Mark E. Lee v. Harold W. Clarke, No. 13-7914 (4th Cir., March 20, 2015): IAC: Denial of habeas relief is reversed based upon IAC when trial counsel failed to request a jury instruction defining heat of passion.

 

VICTORIES

 

None noted.

 

HEARSAY

 

FBI CHEATING: The link, provided by David Landrum of Ronin Resources Group, goes to a U.S. DOJ report on allegations of cheating by FBI agents on the Domestic Investigations and Operations Guide Exam.

DEPUTIES: The City of Claremore and the Cherokee Nation have signed a cross-deputation agreement.

PAROLE BOARD DIRECTOR: The Pardon and Parole Board voted recently to hire a former chief of the Oklahoma Highway Patrol, Van Guillotte, as the Executive Director.

RECUSAL MOTION: Tulsa attorney Richard O’Carroll has moved to recuse the prosecutor handling the case of a former Tulsa police officer charged with murder, arguing that a witness was coached as to what to say. The motion was denied, but the facts are interesting.

FIGHT THE POWER: A man who stood in front of the police department in a town in Ohio to protest the town’s law against panhandling is being prosecuted; and the judge laughing held that any mention of the Constitution or civil rights would “confuse” the jury.

TENACIOUS ADVOCATE: Vanity Fair profiles attorney Judy Clarke, an anti-death penalty lawyer who has represented the Unabomber, Susan Smith, and currently the Boston Marathon Bomber.

BONDSMAN RULES: A bondswoman in Enid has been arrested under new provisions of the Oklahoma Bail Enforcement Act that mandate bail enforcers must be CLEET certified.

14th DUI: A Muskogee man was sentenced to prison for his fourteenth DUI conviction.

GRIEVANCE: FOP in Tahlequah have filed a grievance against the police chief over cleaning duties at the police department.

POLICE SHOOTING: A 73-year-old reserve deputy shot and killed a fleeing suspect in Tulsa last week, after mistaking his real gun for a taser.

APPOINTMENT: Comanche County prosecutor Irma Newburn has been appointed to the Board of Corrections.
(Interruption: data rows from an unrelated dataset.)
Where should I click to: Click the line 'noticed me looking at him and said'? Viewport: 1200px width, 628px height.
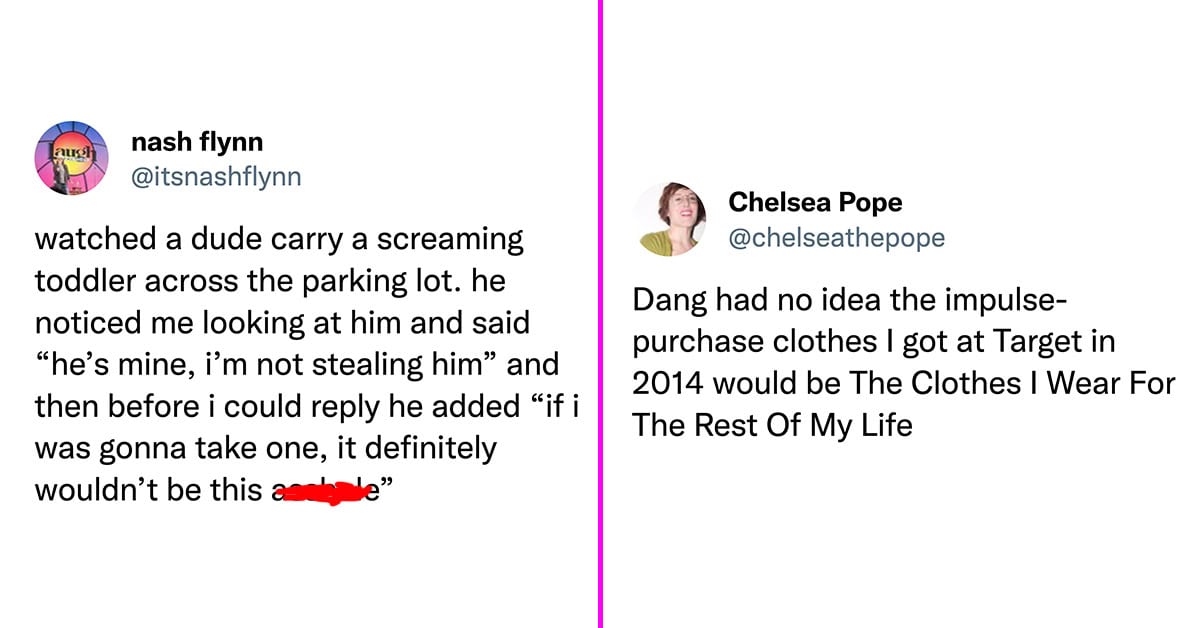click(x=281, y=323)
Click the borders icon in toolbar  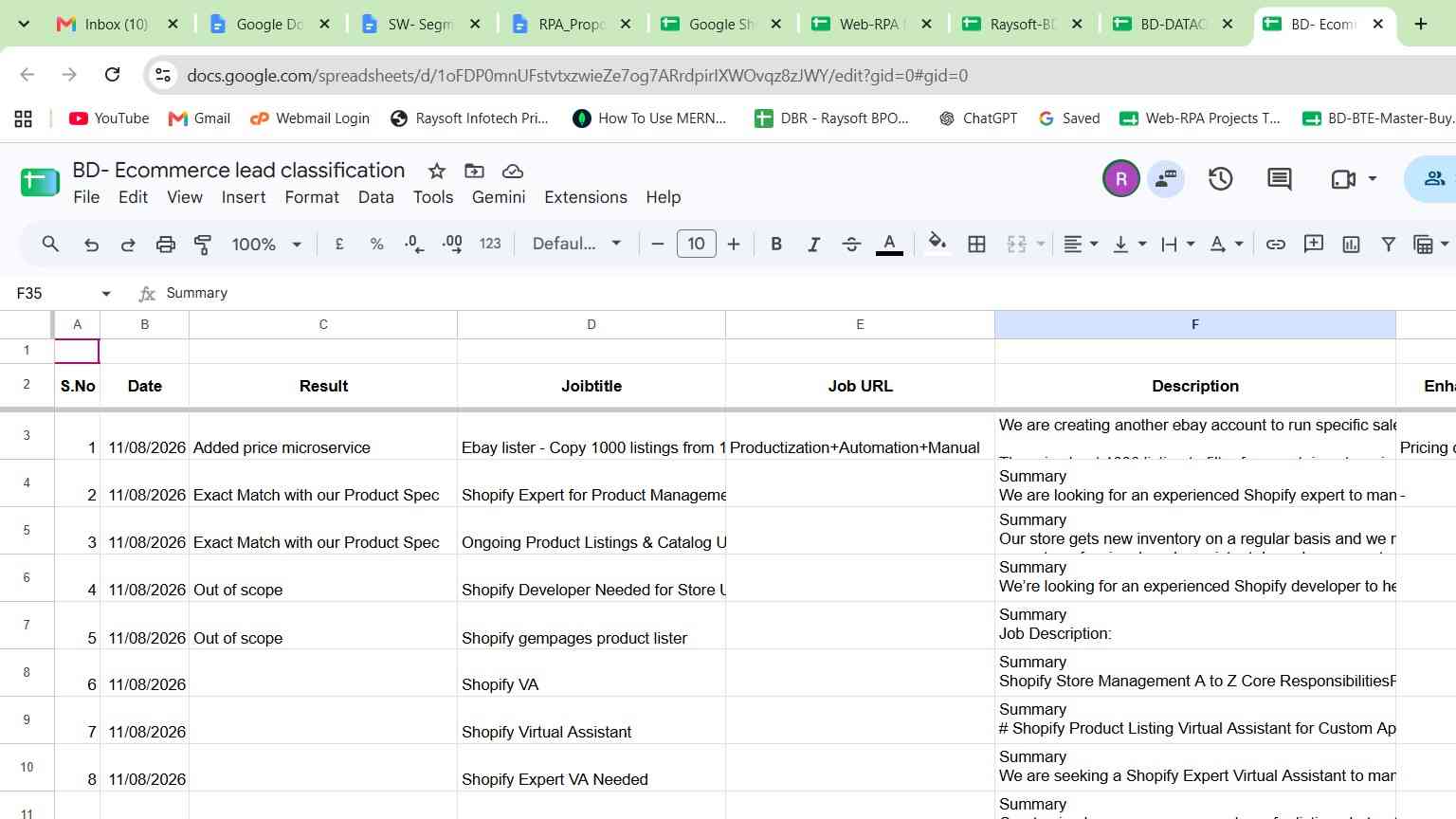(976, 245)
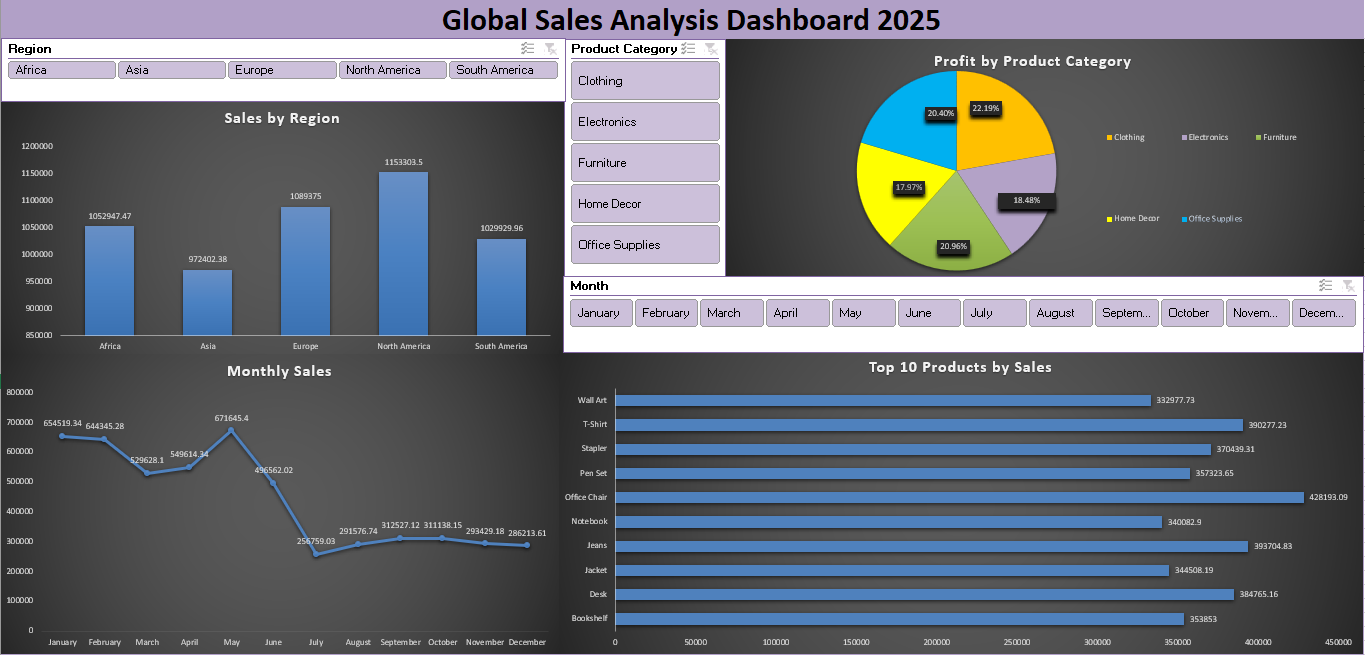Clear the Month slicer filter
The image size is (1365, 655).
[x=1348, y=286]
VETERANS: Oklahoma County has a Veterans Diversion Program, run by prosecutor Catherine Burton.

 

WACKY CRIME

Car theft shenanigans occurred in Enid when a man went to an apartment to buy a car, but the “seller” stole the man’s back pack which contained $8,000.00 cash, two checkbooks, an OBO2 automotive scanner, and an iPad Air; a Tulsa man ran out of gas so he did what we all would do, he called a friend to help out—the friend arrived with other people, got some gas, and then pulled a gun and carjacked his buddy; a Broken Arrow man has been accused of stealing $282,000.00 worth of food stamps; things do not end well for a couple accused crashing—a funeral; a young couple was caught recently in a scheme to steal truck tailgates from trucks parked at Will Rogers World Airport—I wonder if they considered whether there would be surveillance…at the airport; meanwhile in Oklahoma City, two brothers were arrested after a bloody fight over a samurai sword.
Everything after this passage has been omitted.